→ **TASK TO CARRY OUT**
Find each line below where the word "agent" occurs, and copy it.

→ **AVAILABLE DATA**
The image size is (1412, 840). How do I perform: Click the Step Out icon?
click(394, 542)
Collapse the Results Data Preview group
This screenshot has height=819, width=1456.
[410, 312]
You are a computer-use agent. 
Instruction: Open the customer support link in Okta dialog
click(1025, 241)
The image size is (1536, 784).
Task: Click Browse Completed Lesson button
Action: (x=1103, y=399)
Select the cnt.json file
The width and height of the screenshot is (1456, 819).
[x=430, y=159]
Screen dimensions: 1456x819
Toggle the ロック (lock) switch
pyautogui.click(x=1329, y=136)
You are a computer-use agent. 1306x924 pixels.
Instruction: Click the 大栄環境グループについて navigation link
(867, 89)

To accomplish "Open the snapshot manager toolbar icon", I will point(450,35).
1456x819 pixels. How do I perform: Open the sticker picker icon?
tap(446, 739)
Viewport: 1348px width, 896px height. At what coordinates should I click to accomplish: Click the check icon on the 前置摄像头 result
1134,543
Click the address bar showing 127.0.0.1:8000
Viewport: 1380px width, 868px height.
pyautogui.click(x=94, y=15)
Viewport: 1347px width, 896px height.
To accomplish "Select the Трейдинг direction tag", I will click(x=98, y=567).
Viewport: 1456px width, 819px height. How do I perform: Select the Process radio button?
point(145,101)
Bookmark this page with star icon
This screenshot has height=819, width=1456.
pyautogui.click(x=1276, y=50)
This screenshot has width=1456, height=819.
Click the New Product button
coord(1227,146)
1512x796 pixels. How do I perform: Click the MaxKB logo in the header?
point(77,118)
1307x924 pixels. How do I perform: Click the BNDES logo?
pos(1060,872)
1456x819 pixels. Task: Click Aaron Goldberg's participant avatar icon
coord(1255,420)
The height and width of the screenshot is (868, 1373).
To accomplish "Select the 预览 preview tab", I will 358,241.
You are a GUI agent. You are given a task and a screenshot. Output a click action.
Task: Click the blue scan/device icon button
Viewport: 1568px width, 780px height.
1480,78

→ **SOLUTION TO THE EXERCISE**
You are a computer-use agent. 
You are a computer-use agent. 1306x924 pixels.
You are a GUI agent. You are given a task and a screenshot. Output a click action.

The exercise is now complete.